Cervical or intrathoracic: JAMA study finds optimal location for esophagogastric anastomosis for esophagectomy
According to recent research report, intrathoracic anastomosis resulted in better outcome for patients treated with transthoracic MIE for midesophageal to distal esophageal or gastroesophageal junction cancer. The findings have been published in JAMA Surgery.
Transthoracic minimally invasive esophagectomy (MIE) is increasingly performed as part of curative multimodality treatment. In the last decade, minimally invasive esophagectomy (MIE) has been shown to be superior compared with open esophagectomy regarding postoperative outcomes, without compromising oncologic safety. Although not all surgeons are convinced of the benefits of MIE (eg, MIE has also been associated with increased complication rates in registries), it has led to many surgeons implementing transthoracic MIE with cervical anastomosis, because minimally invasive creation of an intrathoracic anastomosis is considered more challenging.

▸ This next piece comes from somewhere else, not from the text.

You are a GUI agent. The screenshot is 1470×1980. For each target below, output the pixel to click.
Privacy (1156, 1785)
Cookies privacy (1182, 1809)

" To our knowledge, no randomized clinical trial has compared the outcome of intrathoracic anastomosis vs cervical anastomosis after transthoracic MIE. There appears to be no robust evidence on the preferred location of the anastomosis after transthoracic MIE." the research team quoted.
Researchers aimed to compare an intrathoracic with a cervical anastomosis in a randomized clinical trial. This open, multicenter randomized clinical superiority trial was performed at 9 Dutch high-volume hospitals. Patients with midesophageal to distal esophageal or gastroesophageal junction cancer planned for curative resection were included. Data collection occurred from April 2016 through February 2020.